---- Dataset rows

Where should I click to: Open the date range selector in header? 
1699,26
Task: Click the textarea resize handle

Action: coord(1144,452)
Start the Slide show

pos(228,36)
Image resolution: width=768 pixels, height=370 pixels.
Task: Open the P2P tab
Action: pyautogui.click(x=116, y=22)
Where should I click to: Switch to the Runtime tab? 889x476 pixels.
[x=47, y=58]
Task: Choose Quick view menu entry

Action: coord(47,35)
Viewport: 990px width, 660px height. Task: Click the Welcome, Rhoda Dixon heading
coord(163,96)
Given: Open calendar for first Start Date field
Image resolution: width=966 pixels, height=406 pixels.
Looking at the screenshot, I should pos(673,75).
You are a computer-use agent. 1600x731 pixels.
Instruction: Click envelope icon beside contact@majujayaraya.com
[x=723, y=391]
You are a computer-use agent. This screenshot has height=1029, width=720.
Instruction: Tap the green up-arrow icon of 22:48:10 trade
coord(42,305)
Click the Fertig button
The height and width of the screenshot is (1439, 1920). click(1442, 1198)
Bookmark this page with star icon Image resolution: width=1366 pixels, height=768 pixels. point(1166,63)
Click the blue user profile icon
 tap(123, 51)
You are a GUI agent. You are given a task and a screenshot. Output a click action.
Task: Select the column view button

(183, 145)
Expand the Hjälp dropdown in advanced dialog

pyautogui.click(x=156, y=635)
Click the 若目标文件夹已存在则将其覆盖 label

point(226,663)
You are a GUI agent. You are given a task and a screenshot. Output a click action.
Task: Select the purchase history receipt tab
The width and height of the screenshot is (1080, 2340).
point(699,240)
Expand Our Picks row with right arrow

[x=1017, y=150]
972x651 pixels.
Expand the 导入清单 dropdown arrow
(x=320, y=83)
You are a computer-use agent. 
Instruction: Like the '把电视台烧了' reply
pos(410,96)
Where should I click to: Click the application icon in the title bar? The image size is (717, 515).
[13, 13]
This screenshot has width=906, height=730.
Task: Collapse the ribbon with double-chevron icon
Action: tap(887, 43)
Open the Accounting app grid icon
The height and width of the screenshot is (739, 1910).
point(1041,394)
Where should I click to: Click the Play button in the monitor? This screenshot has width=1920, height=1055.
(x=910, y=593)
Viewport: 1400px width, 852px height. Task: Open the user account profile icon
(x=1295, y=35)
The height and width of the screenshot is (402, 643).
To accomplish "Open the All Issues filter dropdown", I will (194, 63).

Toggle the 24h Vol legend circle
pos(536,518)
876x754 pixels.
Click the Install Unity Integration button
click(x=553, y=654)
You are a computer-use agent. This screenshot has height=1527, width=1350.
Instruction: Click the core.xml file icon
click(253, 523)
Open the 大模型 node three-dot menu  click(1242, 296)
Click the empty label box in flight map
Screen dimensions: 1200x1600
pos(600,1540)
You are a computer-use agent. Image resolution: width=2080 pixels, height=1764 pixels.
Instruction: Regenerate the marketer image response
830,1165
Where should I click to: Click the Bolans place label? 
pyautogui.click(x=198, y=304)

--------

**Task goal:** State how many lines in the data above contain the string "user". Reply with the number only.

**Answer to this problem:** 2